> **Short exercise A**
Output the part of the passage on Ray Anderson starting with "For over thirty" and going on through "Reality of God).".
> **Short exercise B**
Do the following statements agree with the passage on Ray Anderson? Answer yes or no for each, quoting the words of the passage that decide it.
(i) Ray Anderson has been writing his body of work for over thirty years.
(ii) Donald Mackinnon was a theologian at Oxford.
(iii) Anderson's doctoral dissertation was later published as Historical Transcendence and the Reality of God.
> **Short exercise C**
Can you take the passage on Ray Anderson further, picking up after its last sentence?

For over thirty years, Ray Anderson has been quietly writing a body of work that is remarkable in its ability to awaken both theology and the church to a theology that actually intersects with the ministry of the church and a view of ministry that dwells in a deep place of reflection. I regret is that I will be unable to replicate the spark of playfulness and intellectual restlessness that characterizes Anderson’s writings, lectures, and sermons. Donald Mackinnon, the noted Cambridge theologian who has received new interest in recent years, spoke of this “nervous, restless quality” even in Anderson’s doctoral dissertation (later published as Historical Transcendence and the Reality of God).

> **Dataset extract**
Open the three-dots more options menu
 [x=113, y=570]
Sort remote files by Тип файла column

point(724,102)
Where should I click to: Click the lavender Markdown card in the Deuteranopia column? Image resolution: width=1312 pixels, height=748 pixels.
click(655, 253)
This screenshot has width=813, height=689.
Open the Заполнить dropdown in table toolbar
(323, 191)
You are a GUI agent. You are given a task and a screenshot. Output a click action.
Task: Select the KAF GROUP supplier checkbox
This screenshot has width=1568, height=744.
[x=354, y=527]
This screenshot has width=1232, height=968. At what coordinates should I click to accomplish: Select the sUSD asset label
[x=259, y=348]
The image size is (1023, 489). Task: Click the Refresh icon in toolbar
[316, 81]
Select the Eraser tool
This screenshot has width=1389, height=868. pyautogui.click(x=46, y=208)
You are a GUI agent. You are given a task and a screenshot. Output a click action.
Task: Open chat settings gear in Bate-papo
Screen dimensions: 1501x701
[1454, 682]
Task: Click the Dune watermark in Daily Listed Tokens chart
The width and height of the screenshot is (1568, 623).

> **Task answer A**
For over thirty years, Ray Anderson has been quietly writing a body of work that is remarkable in its ability to awaken both theology and the church to a theology that actually intersects with the ministry of the church and a view of ministry that dwells in a deep place of reflection. I regret is that I will be unable to replicate the spark of playfulness and intellectual restlessness that characterizes Anderson’s writings, lectures, and sermons. Donald Mackinnon, the noted Cambridge theologian who has received new interest in recent years, spoke of this “nervous, restless quality” even in Anderson’s doctoral dissertation (later published as Historical Transcendence and the Reality of God).

> **Task answer B**
(i) Yes: "For over thirty years, Ray Anderson has been quietly writing a body of work"
(ii) No: "Donald Mackinnon, the noted Cambridge theologian"
(iii) Yes: "(later published as Historical Transcendence and the Reality of God)"

> **Task answer C**
Anderson’s lectures were for many years a refuge of grace for weary students who were bounced back and forth in seminary classes, from studying academic, critical disciplines in one to learning pastoral and ministry skills in another, with little integration of the two. Most of all, in the midst of personal crises, the students found in Anderson’s lectures (and pastoral counsel) grace to help in time of need (Heb 4:16). Unconditional grace is not just a doctrine for Anderson, but the way that he responds to people, even in their weaker moments. For what Anderson means by a theology of ministry is not simply a thin veneer of Bible verses justifying the typical, prosaic ministry program of a congregation. Rather, his theology of ministry is truly incarnational, the Word penetrating deeply into our flesh (Jn 1:14), the flesh of the whole person, involving spiritual, emotional, and physical turmoils. That is where Jesus Christ meets us, and continues to meet us, not in a ministry of our own creation, but in participating in his continuing ministry, God’s ministry.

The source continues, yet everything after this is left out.